Je comprends que la distinction entre part littéraire et part théorique soit seulement pédagogique et que dans la tête et le texte de Bataille elle n'existe sûrement pas de manière aussi tranchée. Mais par conséquent je pousse le vice plus loin et me demande aussi si la notion de continuité entre ce que je suis obligé d'appeler ses œuvres littéraires (et/ou théoriques) n'est pas elle aussi une notion seulement pédagogique, une sorte de pis-aller pour donner du sens à une quête qui s'oppose souvent à la recherche traditionnelle d'un sens traditionnel. Je parle sous ton contrôle car peut-être sa correspondance fait état d'un tel projet et d'une telle continuité de sens et d'intention. Sinon il faudrait, à la sauce contemporaine, diviser Bataille en autant de projets qu'il a pu entamer et se refuser à unifier (même partiellement) l'œuvre du bonhomme, ce qui m'embêterait un peu ^^.
RépondreSupprimerMa réponse sera soumise à caution, n'ayant pas encore lu tous ses récits (pour l'essentiel, sa littérature, et sa poésie plus encore, restent pour moi des "continents noirs").
RépondreSupprimerLa distinction entre les différents types d'écrits a quelque-chose de solide.
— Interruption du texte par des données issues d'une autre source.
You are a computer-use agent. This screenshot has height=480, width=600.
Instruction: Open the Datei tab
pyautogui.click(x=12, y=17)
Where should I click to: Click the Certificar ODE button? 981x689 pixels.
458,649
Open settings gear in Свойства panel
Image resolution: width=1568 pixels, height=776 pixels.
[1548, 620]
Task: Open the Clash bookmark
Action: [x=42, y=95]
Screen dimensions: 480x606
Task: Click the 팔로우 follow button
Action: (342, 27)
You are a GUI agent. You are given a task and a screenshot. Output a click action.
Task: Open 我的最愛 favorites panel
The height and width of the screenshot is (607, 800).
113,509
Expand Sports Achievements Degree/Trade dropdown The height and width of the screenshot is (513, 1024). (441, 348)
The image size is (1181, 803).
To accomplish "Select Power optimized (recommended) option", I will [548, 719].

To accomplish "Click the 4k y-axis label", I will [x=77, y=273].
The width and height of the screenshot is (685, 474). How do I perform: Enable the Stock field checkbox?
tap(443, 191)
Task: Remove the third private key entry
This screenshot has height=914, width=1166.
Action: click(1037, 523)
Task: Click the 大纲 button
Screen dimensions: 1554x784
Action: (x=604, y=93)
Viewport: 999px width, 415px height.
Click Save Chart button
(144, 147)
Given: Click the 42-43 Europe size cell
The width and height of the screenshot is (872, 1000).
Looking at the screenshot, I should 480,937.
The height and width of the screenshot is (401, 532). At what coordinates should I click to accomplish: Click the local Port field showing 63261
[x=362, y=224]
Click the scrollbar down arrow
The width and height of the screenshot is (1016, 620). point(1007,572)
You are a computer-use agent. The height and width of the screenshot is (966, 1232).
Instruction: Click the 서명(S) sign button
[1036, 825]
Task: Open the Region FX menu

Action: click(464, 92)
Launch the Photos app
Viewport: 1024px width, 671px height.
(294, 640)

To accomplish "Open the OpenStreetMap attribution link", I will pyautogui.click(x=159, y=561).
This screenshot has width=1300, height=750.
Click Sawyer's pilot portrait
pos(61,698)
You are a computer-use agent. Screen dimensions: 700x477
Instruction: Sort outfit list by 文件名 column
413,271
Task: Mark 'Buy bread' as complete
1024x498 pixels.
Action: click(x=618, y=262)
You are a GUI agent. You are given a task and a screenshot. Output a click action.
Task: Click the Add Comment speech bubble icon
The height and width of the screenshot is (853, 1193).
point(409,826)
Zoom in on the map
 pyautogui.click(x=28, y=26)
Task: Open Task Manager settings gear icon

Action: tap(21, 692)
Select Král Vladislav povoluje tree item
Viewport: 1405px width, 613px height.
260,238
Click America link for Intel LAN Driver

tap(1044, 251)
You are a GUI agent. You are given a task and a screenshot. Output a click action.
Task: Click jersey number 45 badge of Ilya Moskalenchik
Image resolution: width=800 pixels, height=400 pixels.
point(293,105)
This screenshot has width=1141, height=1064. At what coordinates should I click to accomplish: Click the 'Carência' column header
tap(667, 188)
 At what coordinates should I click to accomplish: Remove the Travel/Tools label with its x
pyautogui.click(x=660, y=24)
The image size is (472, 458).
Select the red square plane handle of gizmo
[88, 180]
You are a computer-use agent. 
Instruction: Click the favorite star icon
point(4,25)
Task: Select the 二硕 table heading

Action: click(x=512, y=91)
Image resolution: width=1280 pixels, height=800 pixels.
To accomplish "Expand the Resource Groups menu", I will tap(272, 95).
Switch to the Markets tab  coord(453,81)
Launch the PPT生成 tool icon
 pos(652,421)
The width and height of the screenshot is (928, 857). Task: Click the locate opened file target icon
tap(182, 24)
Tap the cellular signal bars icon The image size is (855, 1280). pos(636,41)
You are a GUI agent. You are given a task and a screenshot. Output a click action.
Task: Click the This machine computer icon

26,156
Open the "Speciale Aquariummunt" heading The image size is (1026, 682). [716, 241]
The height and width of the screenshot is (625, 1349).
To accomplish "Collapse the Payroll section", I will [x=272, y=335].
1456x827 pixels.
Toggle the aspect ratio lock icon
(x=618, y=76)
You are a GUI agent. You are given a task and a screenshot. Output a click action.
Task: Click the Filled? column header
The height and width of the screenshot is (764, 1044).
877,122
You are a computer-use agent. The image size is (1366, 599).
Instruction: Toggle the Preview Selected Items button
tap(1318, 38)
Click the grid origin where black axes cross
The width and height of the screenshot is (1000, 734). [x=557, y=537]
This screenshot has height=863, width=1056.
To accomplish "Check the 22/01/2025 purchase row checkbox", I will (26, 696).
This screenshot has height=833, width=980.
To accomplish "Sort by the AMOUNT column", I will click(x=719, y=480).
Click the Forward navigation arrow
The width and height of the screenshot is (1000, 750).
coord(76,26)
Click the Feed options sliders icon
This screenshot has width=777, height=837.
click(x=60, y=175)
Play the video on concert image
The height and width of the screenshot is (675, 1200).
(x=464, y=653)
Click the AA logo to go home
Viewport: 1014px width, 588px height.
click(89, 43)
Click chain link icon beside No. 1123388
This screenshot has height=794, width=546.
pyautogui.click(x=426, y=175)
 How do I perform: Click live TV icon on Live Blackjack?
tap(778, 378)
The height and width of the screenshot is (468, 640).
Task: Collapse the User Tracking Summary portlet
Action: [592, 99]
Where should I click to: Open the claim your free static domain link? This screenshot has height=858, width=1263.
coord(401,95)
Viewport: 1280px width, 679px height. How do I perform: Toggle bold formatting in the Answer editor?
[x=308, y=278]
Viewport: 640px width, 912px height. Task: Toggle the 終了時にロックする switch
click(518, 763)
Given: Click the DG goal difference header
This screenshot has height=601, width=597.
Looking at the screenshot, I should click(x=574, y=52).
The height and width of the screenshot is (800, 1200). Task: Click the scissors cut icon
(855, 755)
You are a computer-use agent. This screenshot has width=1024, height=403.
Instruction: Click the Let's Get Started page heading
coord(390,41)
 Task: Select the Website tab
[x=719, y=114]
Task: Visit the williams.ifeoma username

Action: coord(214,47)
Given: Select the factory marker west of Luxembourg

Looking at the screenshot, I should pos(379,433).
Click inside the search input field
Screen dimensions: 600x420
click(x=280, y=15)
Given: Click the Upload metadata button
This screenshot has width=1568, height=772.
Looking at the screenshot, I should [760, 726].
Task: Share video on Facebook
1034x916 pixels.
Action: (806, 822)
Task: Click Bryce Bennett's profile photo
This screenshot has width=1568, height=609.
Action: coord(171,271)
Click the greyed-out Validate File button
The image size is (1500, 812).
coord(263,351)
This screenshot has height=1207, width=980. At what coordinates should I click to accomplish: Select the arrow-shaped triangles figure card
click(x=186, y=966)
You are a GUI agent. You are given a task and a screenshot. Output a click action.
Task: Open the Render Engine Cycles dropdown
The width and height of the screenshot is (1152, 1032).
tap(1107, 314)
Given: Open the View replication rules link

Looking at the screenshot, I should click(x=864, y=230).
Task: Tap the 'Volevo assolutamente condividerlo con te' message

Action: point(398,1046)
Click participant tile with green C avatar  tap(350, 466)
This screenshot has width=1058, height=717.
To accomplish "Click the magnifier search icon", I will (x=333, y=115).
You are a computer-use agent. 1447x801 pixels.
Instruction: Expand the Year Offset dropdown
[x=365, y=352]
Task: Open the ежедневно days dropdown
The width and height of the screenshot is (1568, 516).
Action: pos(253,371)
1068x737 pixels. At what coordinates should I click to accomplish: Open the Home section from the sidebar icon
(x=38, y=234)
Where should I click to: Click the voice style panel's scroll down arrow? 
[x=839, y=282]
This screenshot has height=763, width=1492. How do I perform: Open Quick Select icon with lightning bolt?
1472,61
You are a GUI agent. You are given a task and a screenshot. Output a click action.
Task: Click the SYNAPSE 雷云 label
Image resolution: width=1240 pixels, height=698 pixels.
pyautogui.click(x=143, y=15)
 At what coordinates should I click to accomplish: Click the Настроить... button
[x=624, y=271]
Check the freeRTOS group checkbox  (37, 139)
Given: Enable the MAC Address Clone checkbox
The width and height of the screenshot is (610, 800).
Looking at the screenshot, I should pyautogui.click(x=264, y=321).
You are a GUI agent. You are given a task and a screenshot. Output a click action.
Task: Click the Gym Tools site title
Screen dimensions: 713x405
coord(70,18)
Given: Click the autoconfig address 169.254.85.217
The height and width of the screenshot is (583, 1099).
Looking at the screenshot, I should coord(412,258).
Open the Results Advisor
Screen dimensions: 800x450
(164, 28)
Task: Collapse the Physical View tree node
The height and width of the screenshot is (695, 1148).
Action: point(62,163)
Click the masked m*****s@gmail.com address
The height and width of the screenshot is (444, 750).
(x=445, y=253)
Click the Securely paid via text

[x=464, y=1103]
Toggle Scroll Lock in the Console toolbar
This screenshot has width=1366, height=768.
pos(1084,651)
Bataille n'ignore pas les codes des uns et des autres, et les respecte assez pour que l'on reconnaisse facilement devant quel type d'écrit on se trouve : essai, récit, nouvelle, etc. C'est la séparation radicale, la lecture séparée de chaque oeuvre, et de chaque type d'oeuvre qui a quelque chose de factice. Ne dit-il pas lui-même que Madame Edwarda est la clé lubrique de l'Expérience intérieure, et inversement ? Le Bleu du Ciel n'est-il pas l'avatar littéraire de son Fascisme en France ? Il y a ainsi des passerelles qu'il ne faut pas nier, qui ont une grande importance.
Si on sépare cependant, on se retrouve avec un corpus qui semble lui aussi manquer d'unité : la scissiparité et l'abbé C. renvoient à l'introduction de L'érotisme, à l'idée d'une reproduction assexuée qui fait disparaître les êtres en les dédoublant. Rien à voir donc a priori avec ses récits antérieurs, si ce n'est à considérer le fait que tous, à leur manière, éprouvent les limites de l'individu replié sur lui-même. C'est une lecture que l'on peut faire assez vite, donc qui doit certainement être corrigée, affinée, approfondie.
Cela cependant n'autorise peut-être pas à mettre tous les récits dans le même sac : les conditions d'écriture, les intentions précises liées à chaque livre ne pouvant que différer grandement. Il doit bien y avoir, ici comme partout ailleurs dans son oeuvre, une profonde unité et en même temps de grandes disparités qui perdent assez facilement et font de son oeuvre ce labyrinthe que tous se plaisent à décrire.
Donc je ne pense pas qu'on puisse couper en morceaux Bataille. C'est une tentation qui se comprend mais qui passerait trop facilement sur ce qui en rend la lecture passionnante : faire participer cette disparité/dispersion à l'unité de l'oeuvre, sans nier ni les disparités, ni l'unité. La chose est loin d'être impossible : c'est finalement l'effort commun de toutes les bonnes lectures qui en ont été faites.